At the risk of missing a few plates and of sounding like a complete philistine, we learned about and prepared, take a deep breath because this sentence is going to run on even longer than most of mine, gnocco fritto, a fried bread that is served warm with prosciutto or salami, erbazzone a warm salt tart filled with cooked greens, a salad of raw artichokes and parmigiano, dressed with lemon and oil, a breadcrumb based pasta called passatelli served in brodo, gnocchi alla romana, large gnocchi punched out of a ribbon of semola based pasta, served over a broccoli sauce and baked in the oven after being topped with breadcrumbs and cheese, handmade fettucine served with artichoke sauce, grilled pork liver wrapped in the abdominal netting, tonno di coniglio or rabbit tuna style, a whole rabbit boiled with savory herbs and then picked clean, the meat bathed in oil and flavored with spices and sage and left to repose for a day or two, coratella alla romana, the roman take on a mass of lamb's offal (lungs, heart and other unmentionables), stewed as in the Umbrian version, but served with sliced artichokes, snails simmered in a rich mixture of fennel, rosemary, sage, onion, parsley, garlic and chili pepper and a traditional dessert, a football shaped cookie called maritozza which typically was presented by a bride-to-be to her fiancee as a kind of dowry. No wonder they get married so young here.
Throughout the day we watched Ernesto and Annarita at the demonstration table that was set up in the front of the restaurant, went back to the kitchen with them to test the progress of the various dishes, chopped and mixed ingredients, rolled out and cut pasta and felt ownership of what was to come to the table later. We watched in amazement as Annarita would effortlessly mix pasta and bread dough, kneading it with one hand in smooth motions we found impossible to imitate. We listened in rapt attention as Ernesto explained the genesis and provenance of a particular dish and showed us the ingredients, speaking about their origin and teaching us about how to identify and where to find the best ones.
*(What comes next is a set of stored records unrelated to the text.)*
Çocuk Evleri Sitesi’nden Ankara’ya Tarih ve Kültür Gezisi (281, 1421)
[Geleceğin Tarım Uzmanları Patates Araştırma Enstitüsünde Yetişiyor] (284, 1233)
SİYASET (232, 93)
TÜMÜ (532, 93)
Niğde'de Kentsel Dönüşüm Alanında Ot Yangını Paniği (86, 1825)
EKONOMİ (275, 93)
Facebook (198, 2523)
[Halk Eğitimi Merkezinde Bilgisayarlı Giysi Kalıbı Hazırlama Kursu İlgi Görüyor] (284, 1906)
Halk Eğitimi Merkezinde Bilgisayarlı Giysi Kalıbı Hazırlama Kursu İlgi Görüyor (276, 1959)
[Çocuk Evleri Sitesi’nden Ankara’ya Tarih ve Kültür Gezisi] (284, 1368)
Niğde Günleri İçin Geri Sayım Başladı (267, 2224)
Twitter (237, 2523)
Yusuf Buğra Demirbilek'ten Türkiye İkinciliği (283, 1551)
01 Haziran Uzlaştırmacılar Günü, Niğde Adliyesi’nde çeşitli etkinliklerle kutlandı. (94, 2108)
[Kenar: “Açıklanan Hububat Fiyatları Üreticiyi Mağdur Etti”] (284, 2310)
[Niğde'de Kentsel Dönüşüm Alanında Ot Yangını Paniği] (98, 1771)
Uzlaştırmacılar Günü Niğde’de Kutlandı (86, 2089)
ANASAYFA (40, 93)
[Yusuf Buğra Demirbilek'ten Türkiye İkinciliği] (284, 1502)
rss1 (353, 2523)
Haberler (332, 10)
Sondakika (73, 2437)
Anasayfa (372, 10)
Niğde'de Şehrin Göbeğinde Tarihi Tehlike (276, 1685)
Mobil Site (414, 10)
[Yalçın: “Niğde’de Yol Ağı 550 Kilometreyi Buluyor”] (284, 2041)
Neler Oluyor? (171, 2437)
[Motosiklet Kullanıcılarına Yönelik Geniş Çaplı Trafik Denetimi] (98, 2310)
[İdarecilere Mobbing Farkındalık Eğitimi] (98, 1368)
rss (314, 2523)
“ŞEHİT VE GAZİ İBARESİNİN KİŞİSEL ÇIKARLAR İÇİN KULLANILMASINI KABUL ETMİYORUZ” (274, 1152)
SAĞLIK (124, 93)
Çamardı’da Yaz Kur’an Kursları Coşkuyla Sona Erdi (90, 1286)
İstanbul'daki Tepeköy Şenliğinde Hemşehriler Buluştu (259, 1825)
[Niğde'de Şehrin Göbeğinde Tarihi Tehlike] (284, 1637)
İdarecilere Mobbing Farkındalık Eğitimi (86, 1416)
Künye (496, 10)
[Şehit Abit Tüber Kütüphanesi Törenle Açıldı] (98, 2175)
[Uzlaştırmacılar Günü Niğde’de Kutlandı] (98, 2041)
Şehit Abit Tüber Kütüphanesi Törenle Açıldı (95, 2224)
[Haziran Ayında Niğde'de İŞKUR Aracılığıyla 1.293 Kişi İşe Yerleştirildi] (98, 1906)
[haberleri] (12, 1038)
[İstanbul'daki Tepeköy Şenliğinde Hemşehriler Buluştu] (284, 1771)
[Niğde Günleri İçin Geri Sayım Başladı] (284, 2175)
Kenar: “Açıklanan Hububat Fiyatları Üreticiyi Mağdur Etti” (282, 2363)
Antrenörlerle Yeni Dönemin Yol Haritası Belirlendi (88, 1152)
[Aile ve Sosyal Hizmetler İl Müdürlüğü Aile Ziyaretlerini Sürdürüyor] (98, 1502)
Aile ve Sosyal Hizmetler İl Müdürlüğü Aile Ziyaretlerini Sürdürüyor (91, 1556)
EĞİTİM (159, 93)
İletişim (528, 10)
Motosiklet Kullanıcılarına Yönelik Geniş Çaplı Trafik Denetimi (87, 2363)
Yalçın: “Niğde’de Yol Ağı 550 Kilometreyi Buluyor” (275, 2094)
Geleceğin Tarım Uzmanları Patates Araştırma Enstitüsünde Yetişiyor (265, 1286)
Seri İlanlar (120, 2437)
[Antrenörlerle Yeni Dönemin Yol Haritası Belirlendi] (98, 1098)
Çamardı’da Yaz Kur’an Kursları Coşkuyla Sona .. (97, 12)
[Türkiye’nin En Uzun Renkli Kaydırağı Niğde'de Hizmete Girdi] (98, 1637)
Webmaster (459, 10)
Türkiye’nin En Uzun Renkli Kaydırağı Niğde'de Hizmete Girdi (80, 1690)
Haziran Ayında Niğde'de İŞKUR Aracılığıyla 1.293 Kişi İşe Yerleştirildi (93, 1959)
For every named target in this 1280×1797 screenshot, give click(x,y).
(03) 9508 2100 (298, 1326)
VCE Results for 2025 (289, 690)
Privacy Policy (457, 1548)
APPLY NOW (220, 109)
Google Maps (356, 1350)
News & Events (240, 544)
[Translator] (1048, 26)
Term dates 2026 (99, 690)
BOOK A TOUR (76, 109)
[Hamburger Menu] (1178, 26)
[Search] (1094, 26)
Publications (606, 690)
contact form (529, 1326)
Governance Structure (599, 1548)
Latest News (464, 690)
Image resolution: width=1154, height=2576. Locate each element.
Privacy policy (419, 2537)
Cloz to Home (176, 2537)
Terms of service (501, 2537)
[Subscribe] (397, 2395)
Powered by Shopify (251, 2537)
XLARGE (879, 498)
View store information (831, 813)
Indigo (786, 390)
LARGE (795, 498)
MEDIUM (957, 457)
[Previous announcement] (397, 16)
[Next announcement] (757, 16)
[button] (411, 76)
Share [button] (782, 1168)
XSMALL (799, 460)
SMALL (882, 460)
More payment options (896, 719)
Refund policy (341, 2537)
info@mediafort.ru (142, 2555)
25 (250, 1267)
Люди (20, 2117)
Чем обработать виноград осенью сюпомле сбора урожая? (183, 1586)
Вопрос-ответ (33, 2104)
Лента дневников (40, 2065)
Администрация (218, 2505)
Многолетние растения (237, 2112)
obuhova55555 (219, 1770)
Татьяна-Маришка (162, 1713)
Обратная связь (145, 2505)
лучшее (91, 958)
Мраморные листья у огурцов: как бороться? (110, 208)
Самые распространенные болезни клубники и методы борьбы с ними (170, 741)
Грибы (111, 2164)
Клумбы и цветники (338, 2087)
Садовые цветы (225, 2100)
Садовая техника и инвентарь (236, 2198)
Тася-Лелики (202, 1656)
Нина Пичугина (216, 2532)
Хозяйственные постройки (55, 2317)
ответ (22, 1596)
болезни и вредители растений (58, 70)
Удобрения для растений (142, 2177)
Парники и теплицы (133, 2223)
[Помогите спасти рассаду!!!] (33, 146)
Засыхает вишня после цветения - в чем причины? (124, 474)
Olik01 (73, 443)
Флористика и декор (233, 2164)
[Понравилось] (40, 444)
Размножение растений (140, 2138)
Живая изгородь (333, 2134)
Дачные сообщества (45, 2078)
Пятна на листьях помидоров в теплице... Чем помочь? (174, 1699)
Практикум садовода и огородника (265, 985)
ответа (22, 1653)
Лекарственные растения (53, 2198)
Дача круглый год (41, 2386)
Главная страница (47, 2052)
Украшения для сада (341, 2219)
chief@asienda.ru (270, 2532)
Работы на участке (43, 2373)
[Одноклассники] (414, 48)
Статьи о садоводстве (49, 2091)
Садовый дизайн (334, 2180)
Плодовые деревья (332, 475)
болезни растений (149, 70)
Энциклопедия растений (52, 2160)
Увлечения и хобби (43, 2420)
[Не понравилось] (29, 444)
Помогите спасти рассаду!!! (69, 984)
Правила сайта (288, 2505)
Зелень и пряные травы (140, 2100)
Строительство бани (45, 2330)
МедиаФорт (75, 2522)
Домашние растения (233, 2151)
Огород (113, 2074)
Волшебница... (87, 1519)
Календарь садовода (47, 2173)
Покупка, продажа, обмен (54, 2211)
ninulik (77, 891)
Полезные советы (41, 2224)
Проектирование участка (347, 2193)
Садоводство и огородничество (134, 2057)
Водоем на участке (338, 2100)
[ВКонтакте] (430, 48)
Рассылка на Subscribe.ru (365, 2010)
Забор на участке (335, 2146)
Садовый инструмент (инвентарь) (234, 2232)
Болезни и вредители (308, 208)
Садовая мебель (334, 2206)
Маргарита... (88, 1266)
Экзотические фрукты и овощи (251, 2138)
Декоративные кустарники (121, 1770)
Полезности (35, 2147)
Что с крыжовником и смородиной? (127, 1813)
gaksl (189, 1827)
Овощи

And eventually we sat. We sat alone in the restaurant that was closed for the day to host our class, enjoying the intimacy of enjoying our creations by ourselves with Ernesto occasionally popping from the kitchen with another course, reminding us of what it was and how we had prepared it and topping up our glasses with wine. For hours and plate after plate we oohed and grunted, protesting that it was all just too much, yet finding a way to finish nearly every bite (the pork liver being the notable exception). And the journey was not a simple straight line from famished to bursting. Along the way our eyes were opened to simple discoveries and to new tastes. Discoveries such as the realization that a simple fried bread, hot, slightly oily and savory, combines magically with a soft, slightly salty cool slice of prosciutto, the juxtaposition of flavors and the extremes of temperature binding the parts together into an indescribable whole. New tastes, such as the richness of a simple pasta made from bread crumbs and parmigiano enriched when bathed in a savory beef broth. The freshness of raw artichokes, the spring in them unlocked, allowed to seep out thanks to the lightness of the oil and lemon dressing. The tender moistness of rabbit, simply boiled, but the flavor of which amplified by its days long repose.

Ernesto is a man who should have his own cooking show on TV but not simply so one could learn recipes. Anyone can learn recipes from a cookbook. His show would be not on the food network, but perhaps on the history channel. Or perhaps National Geographic. Maybe the Discovery Channel. But until he gets his own show we will continue to return as members of his studio audience, enjoying the show and the journey.

Ci vediamo!
Bill and Suzy

1 comment:

Valerie R said...

I LOVE Perbacco!!! I was lucky enough to visit this magical restaurant while staying at your villa last November with the Dream of Italy group. One of the highlights of our week long stay was the cooking class at Perbacco with Ernesto and Annarita. We too were there all day but had no idea how much time passed because of all the fun we were all having. Thank you so much for sharing your home and Perbacco!